Abstract
As companies grow, so does the complexity of keeping distributed systems in sync. At DoorDash, we tackled this challenge while building a high-throughput, domain-oriented data platform for capturing changes across hundreds of services.
Instead of relying on traditional Change Data Capture (CDC) mechanisms, we designed a Write-Ahead Intent Log—a lightweight, domain-scoped event stream that records write intents before state is finalized. This intent-first design acts as a durable buffer between writers and downstream consumers, enabling scalable, resilient CDC without tight coupling to database internals or the need for full mutation history.
In this talk, we’ll explore:
- Efficiency: How publishing write intents instead of raw state changes shrinks payload size, reduces coordination overhead, and simplifies downstream processing.

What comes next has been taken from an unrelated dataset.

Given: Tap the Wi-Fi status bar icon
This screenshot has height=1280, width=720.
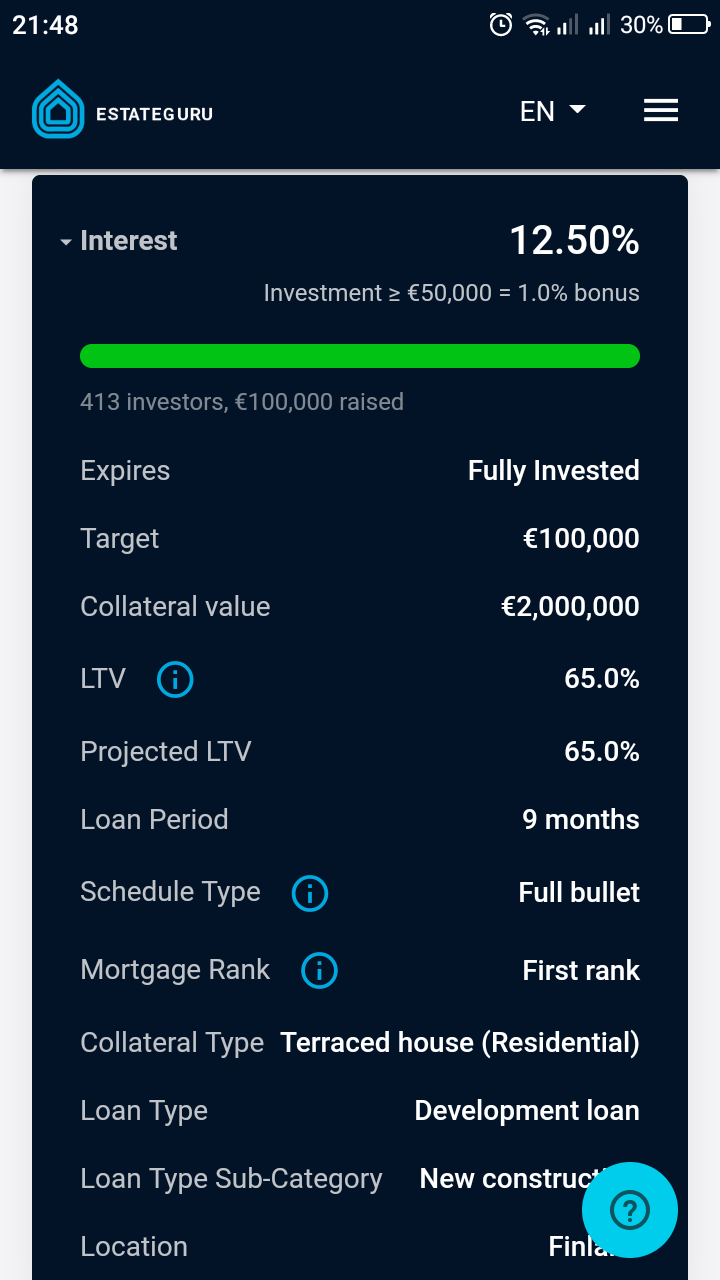Looking at the screenshot, I should (x=537, y=25).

- Performance: Techniques like per-key concurrency control, progressive consistency reads, and partition-aware retries allow us to achieve under 1s tail latencies at up to 1M writes per second per table.
- Maintainability: A Protobuf-based key-value schema abstraction that’s easily consumed by polyglot teams, with built-in support for dead-letter queues, bounded retries, and future-facing features like schema evolution via Proto + schema registry.
We’ll also share how this approach helped us avoid pitfalls like head-of-line blocking and schema drift—without relying on heavyweight infrastructure.
Key Takeaways:
- Intent-First Logging Enables Loose Coupling: By separating write intent from final state, you can decouple services cleanly and unlock asynchronous integrations without overloading databases.
- Throughput and Latency Can Coexist: With the right concurrency controls and retry strategies, it's possible to achieve sub-second latencies even at millions of writes per second per table.
- Simplicity Scales: A domain-scoped, schema-defined log format is easier to evolve and operate than opaque change logs tied to database internals.